Email: ortu.nurses@ndm.ox.ac.uk
With your consent, we can add your details to a secure, confidential database, with view to contacting you when a suitable trial is recruiting.
Trials recruiting
Vicore Aspire
Aim
This is a 52-week randomised, placebo-controlled trial assessing the efficacy of Buloxibutid in the treatment of patients with idiopathic pulmonary fibrosis.
The trial allows for patients not on current treatment or those on Nintedanib (at a stable dose).
Unfortunately patients on Pirfenidone cannot take part in this study.
What is involved
This study will involve having additional CT scans to the standard of care and may involve eye checks.
There will be eight visits over the course of a year and six phone contacts.
Email: ortu.nurses@ndm.ox.ac.uk
Avalyn MIST - AP01-007 - nebulised Pirfenidone / placebo trial in progressive pulmonary fibrosis
Aim
This is a phase 2b placebo-controlled multinational trial to evaluate the effect of nebulised Pirfenidone on slowing disease progression in progressive pulmonary fibrosis (non-IPF).
What is involved
12 visits over one year. Neither you nor the study team will know which drug you are taking. Participants can be on Nintedanib as long as it is a stable dose. You will need to administer a nebuliser at home and keep an electronic diary.
Email: ortu.nurses@ndm.ox.ac.uk
Calluna Aurora CAL 101-201
Aim
This is a 28-week trial testing the safety and efficacy of four weekly infusions of CAL101 in patients with idiopathic pulmonary fibrosis. This is a medication which binds to a protein called S100A4 and neutralises it. S100A4 protein is pro-fibrotic.
What is involved
10 visits of which seven involve receiving an intravenous infusion of the study medication or matched placebo. These visits will take place over 279 days.
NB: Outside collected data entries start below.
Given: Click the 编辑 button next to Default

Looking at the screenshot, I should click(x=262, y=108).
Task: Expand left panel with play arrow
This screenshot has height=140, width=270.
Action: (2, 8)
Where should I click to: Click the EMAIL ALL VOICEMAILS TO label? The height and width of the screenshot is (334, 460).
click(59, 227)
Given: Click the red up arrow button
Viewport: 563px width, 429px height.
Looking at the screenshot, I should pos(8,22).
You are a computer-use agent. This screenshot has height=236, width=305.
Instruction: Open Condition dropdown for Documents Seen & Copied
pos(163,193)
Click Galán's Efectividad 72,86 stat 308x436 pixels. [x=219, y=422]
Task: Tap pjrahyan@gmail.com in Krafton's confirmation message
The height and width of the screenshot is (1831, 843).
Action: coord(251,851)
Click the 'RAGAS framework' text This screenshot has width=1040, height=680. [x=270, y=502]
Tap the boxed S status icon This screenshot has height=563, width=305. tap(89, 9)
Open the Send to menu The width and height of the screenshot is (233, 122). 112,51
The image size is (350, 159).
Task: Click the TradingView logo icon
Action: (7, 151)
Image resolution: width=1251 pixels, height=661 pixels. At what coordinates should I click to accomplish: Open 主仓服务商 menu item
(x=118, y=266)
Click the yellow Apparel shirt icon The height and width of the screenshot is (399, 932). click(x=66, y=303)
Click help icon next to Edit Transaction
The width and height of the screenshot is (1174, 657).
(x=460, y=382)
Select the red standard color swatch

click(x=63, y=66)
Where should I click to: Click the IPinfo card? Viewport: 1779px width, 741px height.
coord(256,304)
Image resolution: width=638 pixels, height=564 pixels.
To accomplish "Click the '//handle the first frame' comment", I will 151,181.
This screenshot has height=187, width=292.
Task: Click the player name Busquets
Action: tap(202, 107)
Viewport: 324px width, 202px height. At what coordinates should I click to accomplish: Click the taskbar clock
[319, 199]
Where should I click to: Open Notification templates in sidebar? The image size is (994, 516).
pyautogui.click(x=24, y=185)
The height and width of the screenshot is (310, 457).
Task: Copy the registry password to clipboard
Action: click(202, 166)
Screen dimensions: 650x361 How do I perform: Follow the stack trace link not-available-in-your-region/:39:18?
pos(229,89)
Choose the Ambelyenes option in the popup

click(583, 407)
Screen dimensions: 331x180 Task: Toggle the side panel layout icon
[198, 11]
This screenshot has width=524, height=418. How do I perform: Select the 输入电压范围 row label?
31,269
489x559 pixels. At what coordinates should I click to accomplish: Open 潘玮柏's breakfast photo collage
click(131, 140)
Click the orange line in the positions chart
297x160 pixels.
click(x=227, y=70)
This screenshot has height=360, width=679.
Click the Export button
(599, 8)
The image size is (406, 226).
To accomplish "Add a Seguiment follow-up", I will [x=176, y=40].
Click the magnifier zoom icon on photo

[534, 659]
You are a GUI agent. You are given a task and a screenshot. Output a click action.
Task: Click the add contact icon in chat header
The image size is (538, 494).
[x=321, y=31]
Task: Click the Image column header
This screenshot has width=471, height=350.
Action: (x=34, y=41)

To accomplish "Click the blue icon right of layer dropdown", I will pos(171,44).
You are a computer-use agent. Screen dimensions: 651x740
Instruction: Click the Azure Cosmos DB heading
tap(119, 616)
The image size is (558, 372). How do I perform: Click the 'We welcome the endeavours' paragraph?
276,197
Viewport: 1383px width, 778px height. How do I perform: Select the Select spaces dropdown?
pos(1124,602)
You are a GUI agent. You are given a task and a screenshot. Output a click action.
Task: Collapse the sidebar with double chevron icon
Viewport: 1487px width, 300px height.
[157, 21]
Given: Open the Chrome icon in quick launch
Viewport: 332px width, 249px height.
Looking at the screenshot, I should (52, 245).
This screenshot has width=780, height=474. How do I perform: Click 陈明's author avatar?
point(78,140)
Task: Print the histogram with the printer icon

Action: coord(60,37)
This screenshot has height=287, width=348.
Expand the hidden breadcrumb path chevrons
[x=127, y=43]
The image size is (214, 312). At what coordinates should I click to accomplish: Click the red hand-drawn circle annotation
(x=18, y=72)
The study allows patients on background Nintedanib or Pirfenidone and those who are not currently on treatment
Email: emcrf@ouh.nhs.uk
Mediar MTX-463-1201
Aim
This is a 28-week trial testing the safety and efficacy of four weekly infusions of MTX-463 in patients with idiopathic pulmonary fibrosis. The medication is a neutralising antibody against a protein called WISP1 which is pro-fibrotic.
What is involved
Nine visits of which seven involve receiving an intravenous infusion of the study medication or matched placebo. These visits will take place over 196 days.
Email: emcrf@ouh.nhs.uk
Trials closed to further recruitment
Thank you to all our participants for taking part!
BMS 027065 (ALOFT IPF)
Phase 3 study looking to evaluate whether BMS-986278 (on oral lysophosphatidic acid receptor blocker) can slow the progression of pulmonary fibrosis over a 52-week period.
BMS 027015 (ALOFT PPF)
Phase 3 study looking to evaluate whether BMS-986278 (an oral lysophosphatidic acid receptor blocker) can slow the progression in patients who have the progressive fibrosis phenotype - this will include a wide range of lung diseases including rheumatoid arthritis, scleroderma, hypersensitivity pneumonitis and NSIP.
SNDX-6352-0506
Phase 2b study designed to evaluate whether Axalitimab infusions are safe and effective in treating pulmonary fibrosis over a 26-week period.
BI 1462-0004 (Autotaxin)
Study to test whether BI 1819479 (autotaxin inhibitor) improves lung function in patients with idiopathic pulmonary fibrosis.
BI 1305-0031 (Fibroneer-On)
Follow up study to test long term treatment with Nerandomilast in patients with pulmonary fibrosis.
TIPAL
Study looking at the impact of acid suppression with PPI in IPF.